::: Data provided :::

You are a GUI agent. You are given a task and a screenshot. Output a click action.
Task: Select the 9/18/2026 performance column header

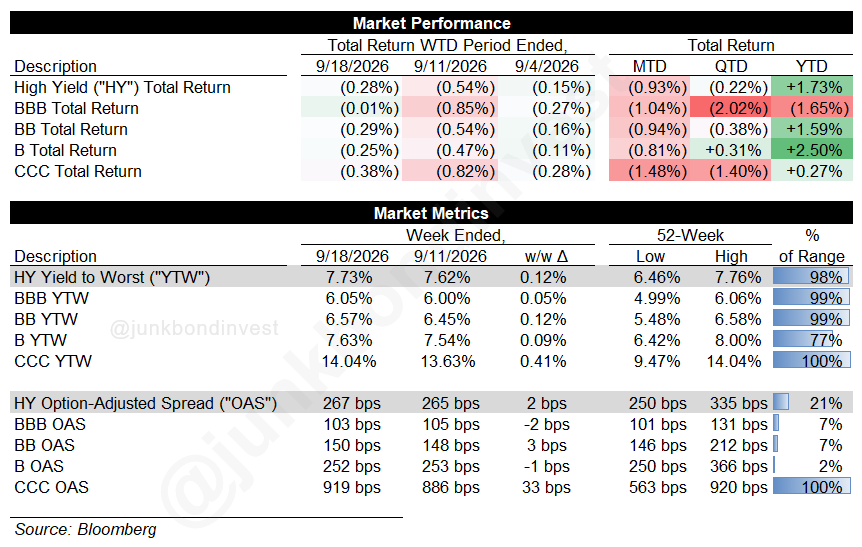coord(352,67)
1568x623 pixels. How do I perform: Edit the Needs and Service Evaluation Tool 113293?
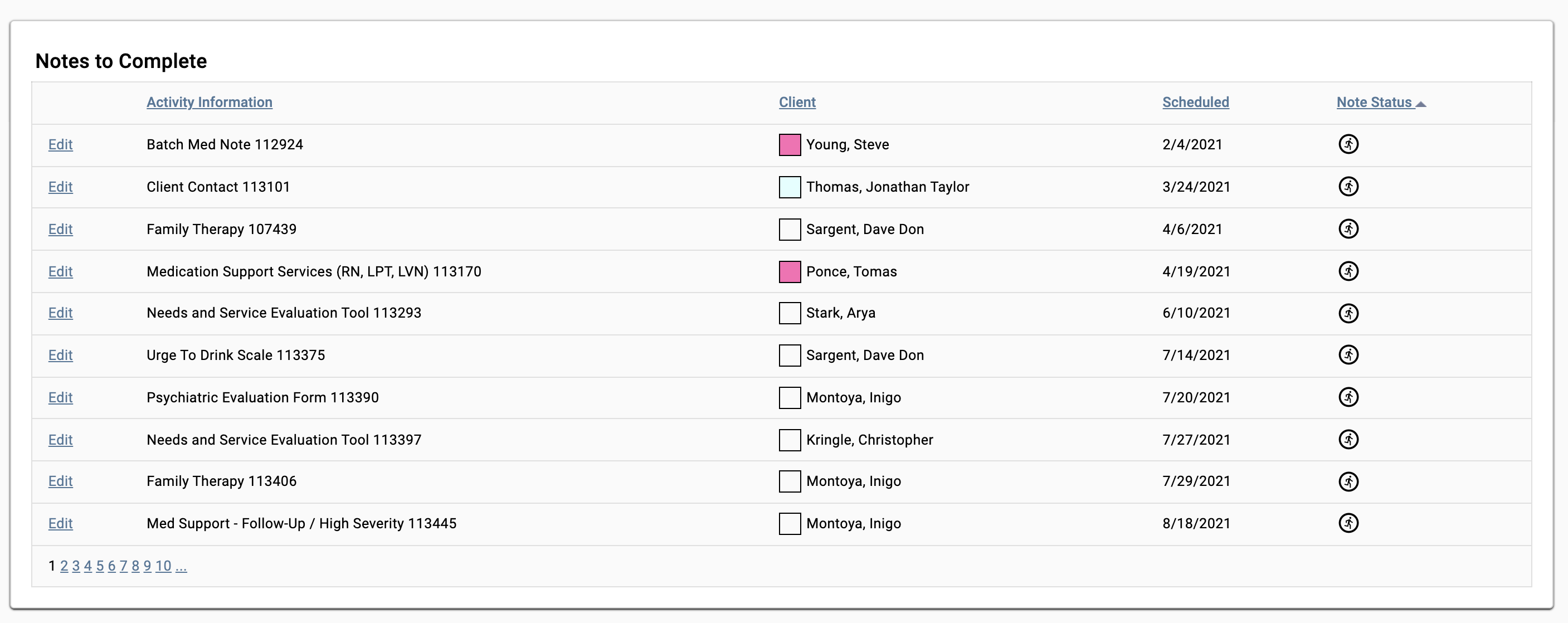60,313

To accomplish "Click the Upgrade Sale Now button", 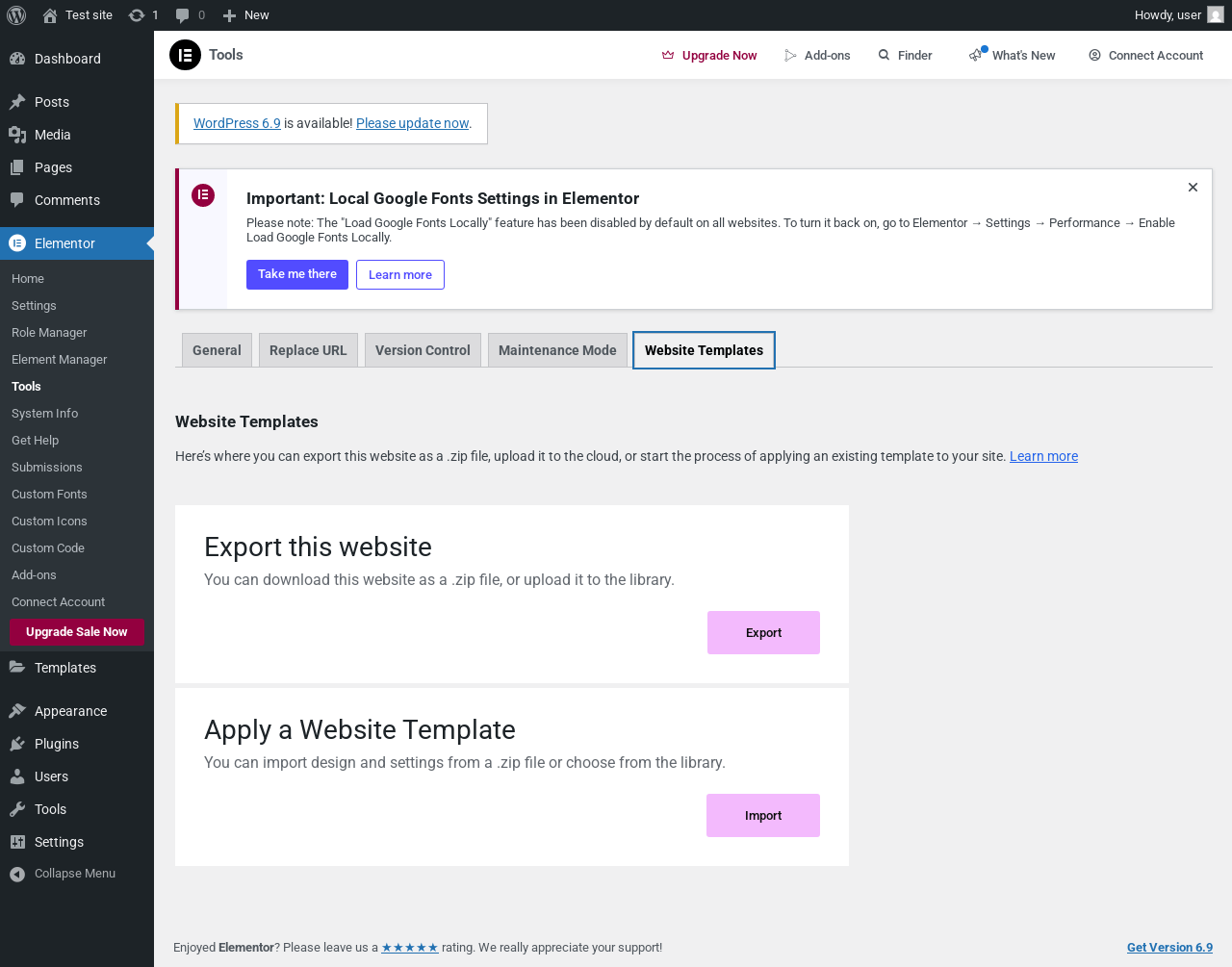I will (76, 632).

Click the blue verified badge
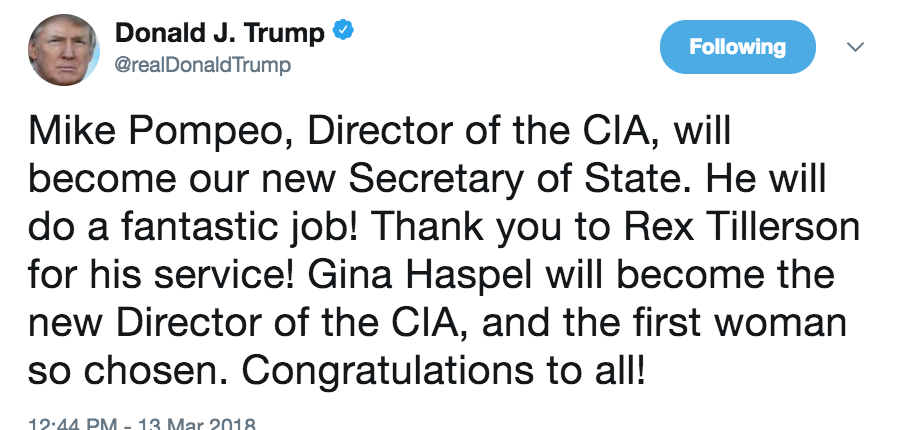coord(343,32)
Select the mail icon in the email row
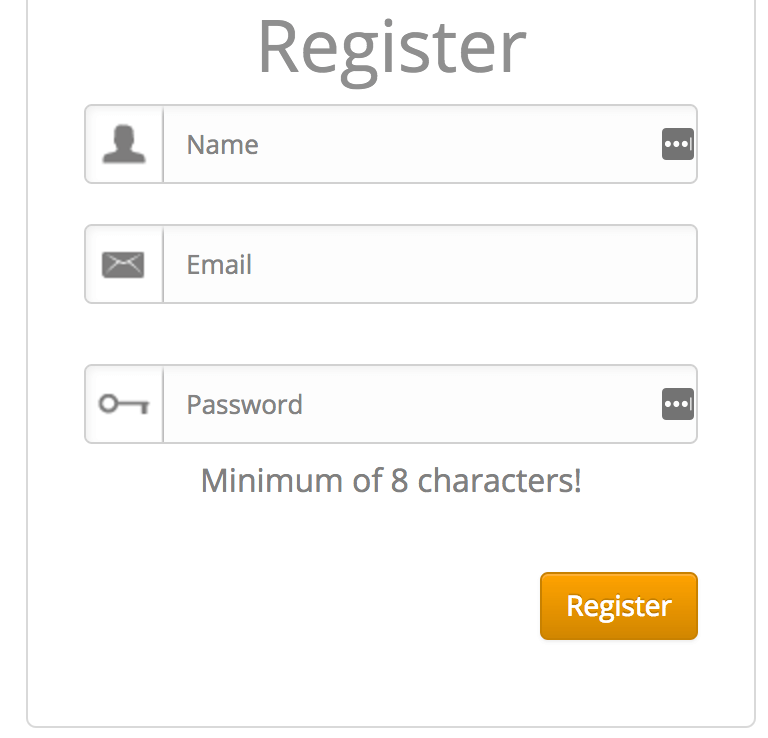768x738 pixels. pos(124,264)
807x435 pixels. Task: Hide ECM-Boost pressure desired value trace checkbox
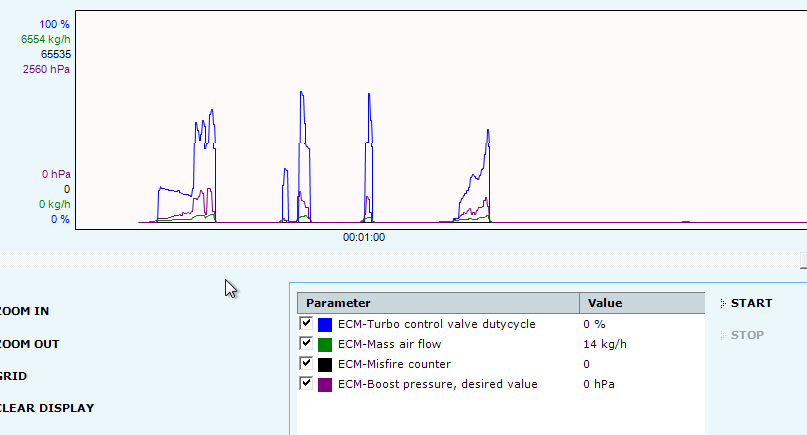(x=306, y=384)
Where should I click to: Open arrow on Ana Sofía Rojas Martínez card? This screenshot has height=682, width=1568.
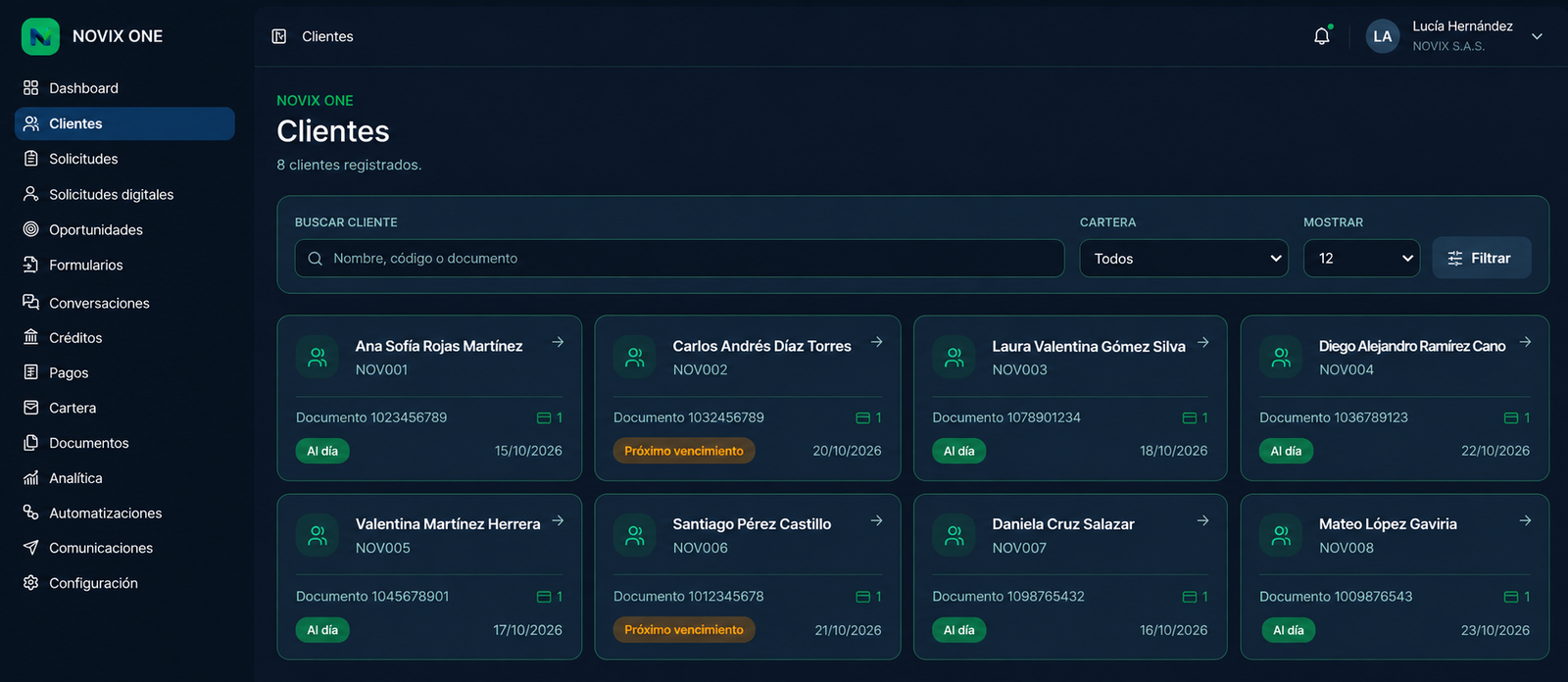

:::

[Problem details]: Starting at the line that contains "807x435 pixels. Task: Hide" and ending with the last line, recast these lines as a Markdown table with the columns No. and Text, numbering each row and skipping blank lines. Leave the pictures out.

[The result]:
| No. | Text |
|---|---|
| 1 | 807x435 pixels. Task: Hide ECM-Boost pressure desired value trace checkbox |
| 2 | (x=306, y=384) |
| 3 | Where should I click to: Open arrow on Ana Sofía Rojas Martínez card? This screenshot has height=682, width=1568. |